Nba und fiba stürmen europa: basketball-revolution 2027!

Die Basketballwelt steht vor einem Beben! Die NBA und die FIBA haben ihre Pläne für eine neue europäische Liga deutlich beschleunigt und den Starttermin auf Oktober 2027 festgesetzt. Damit wird die Konkurrenz zur EuroLeague Realität – schneller als viele erwartet hatten.

Ein milliardenschweres investment in den europäischen basketball

Ein milliardenschweres investment in den europäischen basketball

Hinter den Kulissen brodelte es bereits seit einiger Zeit, doch nun sind die Fakten unübersehbar: Die NBA und die FIBA investieren eine Summe, die im europäischen Basketball bisher unvorstellbar war. Andreas Zagklis, Generalsekretär der FIBA, sprach von der „größten Investition, die unser Sport in Europa je erlebt hat.“ Das deutet auf eine ambitionierte Strategie hin, die das europäische Basketball-Ökosystem nachhaltig verändern könnte. Die bisherige EuroLeague, deren Mitglieder bis 2029 an den Verband gebunden sind, wird es sich also nicht leicht machen lassen.

Was die neue Liga besonders macht? Es sind die 12 festen Franchises in Top-Städten Europas, die bereits ausgewählt wurden – ein starkes Fundament für eine erfolgreiche Liga. Hinzu kommen vier Teams, die sich über sportliche Leistungen qualifizieren, wodurch die nationalen Ligen und insbesondere die Basketball Champions League (BCL) an Bedeutung gewinnen. Der BCL-Champion ist direkt qualifiziert, die folgenden Plätze kämpfen in einem Qualifikationsturnier um den letzten Startplatz.

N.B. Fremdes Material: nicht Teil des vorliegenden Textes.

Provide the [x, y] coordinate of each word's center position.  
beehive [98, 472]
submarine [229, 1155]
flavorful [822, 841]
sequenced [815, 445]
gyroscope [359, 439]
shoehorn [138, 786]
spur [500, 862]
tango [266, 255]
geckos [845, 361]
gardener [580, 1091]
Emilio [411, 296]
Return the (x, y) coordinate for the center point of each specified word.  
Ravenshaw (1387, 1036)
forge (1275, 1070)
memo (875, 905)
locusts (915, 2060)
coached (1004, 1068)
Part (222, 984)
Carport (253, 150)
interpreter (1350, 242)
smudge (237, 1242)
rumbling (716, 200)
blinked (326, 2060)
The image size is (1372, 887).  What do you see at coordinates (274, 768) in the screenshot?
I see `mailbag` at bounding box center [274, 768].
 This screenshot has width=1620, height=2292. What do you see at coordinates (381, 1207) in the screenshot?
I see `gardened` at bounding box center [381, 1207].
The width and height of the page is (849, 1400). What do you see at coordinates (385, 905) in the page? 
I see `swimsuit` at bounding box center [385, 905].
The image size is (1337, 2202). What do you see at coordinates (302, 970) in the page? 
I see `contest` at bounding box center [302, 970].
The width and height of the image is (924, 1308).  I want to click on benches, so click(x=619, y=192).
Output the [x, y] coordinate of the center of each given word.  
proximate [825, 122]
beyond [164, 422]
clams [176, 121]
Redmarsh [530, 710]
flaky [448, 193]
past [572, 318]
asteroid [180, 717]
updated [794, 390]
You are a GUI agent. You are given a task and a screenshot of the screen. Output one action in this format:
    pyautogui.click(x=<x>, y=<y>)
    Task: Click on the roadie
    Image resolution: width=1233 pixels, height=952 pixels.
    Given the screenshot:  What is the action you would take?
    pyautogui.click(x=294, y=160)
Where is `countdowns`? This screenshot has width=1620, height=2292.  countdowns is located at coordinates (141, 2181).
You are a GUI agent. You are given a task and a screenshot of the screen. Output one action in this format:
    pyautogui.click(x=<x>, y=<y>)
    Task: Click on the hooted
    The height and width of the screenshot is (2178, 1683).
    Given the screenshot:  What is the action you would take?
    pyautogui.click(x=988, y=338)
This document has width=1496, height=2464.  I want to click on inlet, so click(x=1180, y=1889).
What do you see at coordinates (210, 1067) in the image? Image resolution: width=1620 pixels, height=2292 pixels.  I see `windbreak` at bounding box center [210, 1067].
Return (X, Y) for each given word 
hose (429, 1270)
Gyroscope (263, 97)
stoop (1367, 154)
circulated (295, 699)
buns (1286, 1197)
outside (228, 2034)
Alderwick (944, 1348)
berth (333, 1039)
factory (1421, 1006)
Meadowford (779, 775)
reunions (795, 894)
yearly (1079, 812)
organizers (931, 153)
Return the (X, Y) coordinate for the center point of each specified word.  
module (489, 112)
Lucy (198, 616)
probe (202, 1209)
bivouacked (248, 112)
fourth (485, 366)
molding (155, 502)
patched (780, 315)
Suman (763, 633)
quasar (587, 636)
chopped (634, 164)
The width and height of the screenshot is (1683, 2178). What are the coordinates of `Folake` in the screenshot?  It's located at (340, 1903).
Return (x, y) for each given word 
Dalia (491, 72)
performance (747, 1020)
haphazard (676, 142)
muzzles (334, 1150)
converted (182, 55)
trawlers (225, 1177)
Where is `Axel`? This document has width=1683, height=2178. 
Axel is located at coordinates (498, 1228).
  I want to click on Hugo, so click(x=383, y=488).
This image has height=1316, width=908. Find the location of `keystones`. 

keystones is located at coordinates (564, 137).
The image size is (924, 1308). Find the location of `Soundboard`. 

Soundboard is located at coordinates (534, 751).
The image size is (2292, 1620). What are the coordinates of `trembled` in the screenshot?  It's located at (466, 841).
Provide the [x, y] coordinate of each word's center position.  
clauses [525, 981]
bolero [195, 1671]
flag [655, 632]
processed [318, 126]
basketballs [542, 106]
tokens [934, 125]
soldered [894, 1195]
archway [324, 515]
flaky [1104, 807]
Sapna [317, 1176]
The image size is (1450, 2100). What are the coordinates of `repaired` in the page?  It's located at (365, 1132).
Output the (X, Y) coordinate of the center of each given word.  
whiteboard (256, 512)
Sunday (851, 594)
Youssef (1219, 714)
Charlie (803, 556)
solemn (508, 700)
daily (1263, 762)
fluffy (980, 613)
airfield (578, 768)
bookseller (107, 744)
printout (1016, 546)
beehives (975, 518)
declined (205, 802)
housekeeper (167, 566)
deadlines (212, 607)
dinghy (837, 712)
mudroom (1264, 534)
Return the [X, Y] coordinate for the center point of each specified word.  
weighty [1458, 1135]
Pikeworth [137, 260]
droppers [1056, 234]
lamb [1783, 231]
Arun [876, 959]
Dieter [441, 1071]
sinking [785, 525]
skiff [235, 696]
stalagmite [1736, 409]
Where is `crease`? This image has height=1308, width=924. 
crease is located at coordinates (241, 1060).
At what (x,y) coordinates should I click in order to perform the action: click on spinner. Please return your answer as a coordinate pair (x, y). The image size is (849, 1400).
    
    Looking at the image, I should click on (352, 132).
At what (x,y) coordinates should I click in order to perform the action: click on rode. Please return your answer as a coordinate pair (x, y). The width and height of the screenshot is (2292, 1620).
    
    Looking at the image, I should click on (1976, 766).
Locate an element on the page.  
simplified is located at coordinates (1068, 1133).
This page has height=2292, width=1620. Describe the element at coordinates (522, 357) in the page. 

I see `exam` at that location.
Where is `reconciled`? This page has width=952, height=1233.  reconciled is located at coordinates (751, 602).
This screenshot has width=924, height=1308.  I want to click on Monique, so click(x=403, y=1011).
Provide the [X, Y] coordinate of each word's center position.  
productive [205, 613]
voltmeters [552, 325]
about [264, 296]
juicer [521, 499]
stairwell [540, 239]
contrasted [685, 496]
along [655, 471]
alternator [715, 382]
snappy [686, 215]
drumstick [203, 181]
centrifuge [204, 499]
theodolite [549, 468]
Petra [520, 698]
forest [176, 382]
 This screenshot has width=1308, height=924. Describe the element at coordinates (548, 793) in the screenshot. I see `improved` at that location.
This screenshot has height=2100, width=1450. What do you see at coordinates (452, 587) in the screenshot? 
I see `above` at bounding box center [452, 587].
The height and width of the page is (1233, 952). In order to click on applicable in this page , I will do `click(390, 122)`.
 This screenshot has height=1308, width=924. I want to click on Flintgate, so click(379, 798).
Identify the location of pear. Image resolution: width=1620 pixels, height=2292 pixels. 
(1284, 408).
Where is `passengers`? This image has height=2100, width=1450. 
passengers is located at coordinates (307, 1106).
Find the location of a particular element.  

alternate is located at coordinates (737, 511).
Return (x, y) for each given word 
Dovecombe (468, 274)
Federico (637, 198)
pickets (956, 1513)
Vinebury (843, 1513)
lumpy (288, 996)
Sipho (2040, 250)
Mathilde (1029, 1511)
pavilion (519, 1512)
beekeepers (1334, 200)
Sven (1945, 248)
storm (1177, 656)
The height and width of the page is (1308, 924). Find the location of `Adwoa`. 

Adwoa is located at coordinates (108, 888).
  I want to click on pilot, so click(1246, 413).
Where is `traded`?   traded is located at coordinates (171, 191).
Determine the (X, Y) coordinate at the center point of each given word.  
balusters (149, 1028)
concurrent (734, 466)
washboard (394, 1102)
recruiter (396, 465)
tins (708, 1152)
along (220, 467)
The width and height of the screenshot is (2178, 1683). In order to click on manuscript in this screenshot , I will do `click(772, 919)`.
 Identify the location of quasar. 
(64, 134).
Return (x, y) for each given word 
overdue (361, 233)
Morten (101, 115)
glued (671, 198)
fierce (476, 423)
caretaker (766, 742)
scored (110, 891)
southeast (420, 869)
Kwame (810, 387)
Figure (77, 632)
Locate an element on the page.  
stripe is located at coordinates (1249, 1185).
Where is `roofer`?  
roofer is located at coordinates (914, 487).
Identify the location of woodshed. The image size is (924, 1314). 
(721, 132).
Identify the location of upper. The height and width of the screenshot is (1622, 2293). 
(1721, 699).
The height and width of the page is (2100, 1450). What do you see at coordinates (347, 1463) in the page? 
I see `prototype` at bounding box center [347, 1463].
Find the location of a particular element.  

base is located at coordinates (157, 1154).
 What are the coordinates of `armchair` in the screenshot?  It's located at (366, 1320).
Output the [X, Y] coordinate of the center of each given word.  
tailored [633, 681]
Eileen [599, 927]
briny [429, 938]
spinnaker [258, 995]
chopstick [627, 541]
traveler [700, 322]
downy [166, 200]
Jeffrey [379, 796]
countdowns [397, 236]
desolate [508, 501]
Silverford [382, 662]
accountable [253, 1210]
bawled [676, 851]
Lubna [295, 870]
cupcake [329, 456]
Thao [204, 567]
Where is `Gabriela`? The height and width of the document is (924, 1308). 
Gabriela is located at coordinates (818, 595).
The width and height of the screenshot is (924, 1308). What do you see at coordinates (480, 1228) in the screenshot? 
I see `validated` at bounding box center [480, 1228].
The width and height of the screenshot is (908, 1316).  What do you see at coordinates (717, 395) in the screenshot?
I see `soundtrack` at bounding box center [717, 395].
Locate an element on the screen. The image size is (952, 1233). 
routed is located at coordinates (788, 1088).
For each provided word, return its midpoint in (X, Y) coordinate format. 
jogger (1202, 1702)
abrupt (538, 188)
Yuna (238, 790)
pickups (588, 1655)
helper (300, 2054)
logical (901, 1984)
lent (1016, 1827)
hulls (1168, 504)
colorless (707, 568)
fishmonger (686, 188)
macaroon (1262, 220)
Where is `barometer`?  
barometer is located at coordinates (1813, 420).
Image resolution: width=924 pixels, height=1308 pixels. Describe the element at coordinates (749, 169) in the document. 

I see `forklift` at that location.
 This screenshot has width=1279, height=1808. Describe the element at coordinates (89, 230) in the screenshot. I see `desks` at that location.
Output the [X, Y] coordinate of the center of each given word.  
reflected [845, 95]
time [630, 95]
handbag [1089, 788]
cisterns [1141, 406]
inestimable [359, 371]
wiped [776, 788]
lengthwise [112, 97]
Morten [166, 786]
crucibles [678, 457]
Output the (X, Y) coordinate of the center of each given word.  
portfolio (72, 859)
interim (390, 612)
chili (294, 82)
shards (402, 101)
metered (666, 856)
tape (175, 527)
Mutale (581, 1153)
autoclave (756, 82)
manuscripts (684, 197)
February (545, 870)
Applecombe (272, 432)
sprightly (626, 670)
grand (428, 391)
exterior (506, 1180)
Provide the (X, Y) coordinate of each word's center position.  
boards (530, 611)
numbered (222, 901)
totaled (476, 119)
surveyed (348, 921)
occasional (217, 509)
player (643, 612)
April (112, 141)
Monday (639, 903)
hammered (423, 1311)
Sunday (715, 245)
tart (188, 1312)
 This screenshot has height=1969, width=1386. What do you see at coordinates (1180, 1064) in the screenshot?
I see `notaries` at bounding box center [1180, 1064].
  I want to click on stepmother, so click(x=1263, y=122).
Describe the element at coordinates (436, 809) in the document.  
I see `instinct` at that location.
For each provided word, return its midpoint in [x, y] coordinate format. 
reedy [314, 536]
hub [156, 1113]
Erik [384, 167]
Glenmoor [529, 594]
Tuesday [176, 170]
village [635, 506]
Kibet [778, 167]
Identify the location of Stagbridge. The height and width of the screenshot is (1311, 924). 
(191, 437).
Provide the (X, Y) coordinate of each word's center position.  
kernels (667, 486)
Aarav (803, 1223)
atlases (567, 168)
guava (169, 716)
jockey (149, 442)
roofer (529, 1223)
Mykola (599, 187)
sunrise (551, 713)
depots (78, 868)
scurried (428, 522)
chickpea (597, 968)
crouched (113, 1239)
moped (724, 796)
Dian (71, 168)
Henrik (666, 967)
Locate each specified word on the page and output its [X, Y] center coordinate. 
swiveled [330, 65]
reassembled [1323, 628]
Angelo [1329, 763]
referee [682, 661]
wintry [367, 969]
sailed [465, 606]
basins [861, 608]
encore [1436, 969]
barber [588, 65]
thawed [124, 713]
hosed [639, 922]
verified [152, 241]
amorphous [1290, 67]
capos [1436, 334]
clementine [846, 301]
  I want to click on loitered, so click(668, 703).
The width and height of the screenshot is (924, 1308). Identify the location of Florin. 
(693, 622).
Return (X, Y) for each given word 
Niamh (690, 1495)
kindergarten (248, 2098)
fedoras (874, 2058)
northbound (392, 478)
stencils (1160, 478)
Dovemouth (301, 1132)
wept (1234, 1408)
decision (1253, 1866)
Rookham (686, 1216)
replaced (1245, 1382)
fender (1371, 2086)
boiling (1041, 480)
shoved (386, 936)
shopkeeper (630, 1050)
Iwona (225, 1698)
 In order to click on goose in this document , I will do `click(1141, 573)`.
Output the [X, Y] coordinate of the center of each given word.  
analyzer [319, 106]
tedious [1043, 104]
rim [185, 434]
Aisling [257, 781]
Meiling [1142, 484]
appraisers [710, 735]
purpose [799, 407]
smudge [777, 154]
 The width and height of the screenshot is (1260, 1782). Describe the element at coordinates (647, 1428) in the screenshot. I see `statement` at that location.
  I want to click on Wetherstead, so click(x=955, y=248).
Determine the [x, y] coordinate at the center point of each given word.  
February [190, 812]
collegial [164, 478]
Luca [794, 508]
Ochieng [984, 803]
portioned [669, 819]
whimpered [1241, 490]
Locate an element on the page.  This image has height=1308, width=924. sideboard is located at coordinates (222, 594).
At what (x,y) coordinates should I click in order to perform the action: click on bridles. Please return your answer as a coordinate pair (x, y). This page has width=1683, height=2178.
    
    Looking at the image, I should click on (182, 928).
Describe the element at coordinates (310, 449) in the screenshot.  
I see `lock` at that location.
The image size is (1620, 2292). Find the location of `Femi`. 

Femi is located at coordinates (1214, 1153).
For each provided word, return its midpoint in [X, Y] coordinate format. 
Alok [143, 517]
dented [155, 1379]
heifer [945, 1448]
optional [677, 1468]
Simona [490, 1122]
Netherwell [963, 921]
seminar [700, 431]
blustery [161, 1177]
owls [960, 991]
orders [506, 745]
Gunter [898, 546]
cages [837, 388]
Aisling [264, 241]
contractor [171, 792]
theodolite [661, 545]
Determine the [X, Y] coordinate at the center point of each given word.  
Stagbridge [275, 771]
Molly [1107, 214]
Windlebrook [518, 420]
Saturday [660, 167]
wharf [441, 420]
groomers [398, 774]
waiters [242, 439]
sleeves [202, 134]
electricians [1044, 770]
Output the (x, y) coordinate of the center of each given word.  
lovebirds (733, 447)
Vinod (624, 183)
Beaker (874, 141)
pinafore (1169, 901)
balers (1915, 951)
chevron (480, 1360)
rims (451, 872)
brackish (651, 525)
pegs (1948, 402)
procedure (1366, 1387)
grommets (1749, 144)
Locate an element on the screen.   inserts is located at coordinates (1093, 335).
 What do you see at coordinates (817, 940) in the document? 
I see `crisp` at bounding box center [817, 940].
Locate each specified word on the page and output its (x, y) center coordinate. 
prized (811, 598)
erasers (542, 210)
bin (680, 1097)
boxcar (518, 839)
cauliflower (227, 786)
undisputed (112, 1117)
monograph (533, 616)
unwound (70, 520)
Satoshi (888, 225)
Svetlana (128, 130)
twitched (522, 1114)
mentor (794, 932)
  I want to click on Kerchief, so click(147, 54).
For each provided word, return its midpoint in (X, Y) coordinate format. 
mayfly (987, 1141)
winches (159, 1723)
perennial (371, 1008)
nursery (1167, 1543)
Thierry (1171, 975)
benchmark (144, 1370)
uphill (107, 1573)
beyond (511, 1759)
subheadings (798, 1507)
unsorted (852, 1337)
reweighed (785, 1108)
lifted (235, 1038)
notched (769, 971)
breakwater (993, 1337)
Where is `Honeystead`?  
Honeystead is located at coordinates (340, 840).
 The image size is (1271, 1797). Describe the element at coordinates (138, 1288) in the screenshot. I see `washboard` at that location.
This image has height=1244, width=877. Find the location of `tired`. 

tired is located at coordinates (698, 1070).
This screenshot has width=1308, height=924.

Eine faire Mischung aus etablierten Kräften und aufstrebenden Talenten – so soll die Liga aussehen.

Die Einbeziehung der nationalen Ligen ist dabei kein Lippenbekenntnis. Zagklis betonte ausdrücklich, dass das Projekt auf einem „sehr inklusiven Kalender“ basieren wird, der sowohl den nationalen Meisterschaften als auch den Länderspielen Rechnung trägt. „Wir arbeiten an einem System, das allen Beteiligten zugutekommt“, so Zagklis. Eine Herausforderung, angesichts der oft komplizierten Terminplanung im internationalen Basketball.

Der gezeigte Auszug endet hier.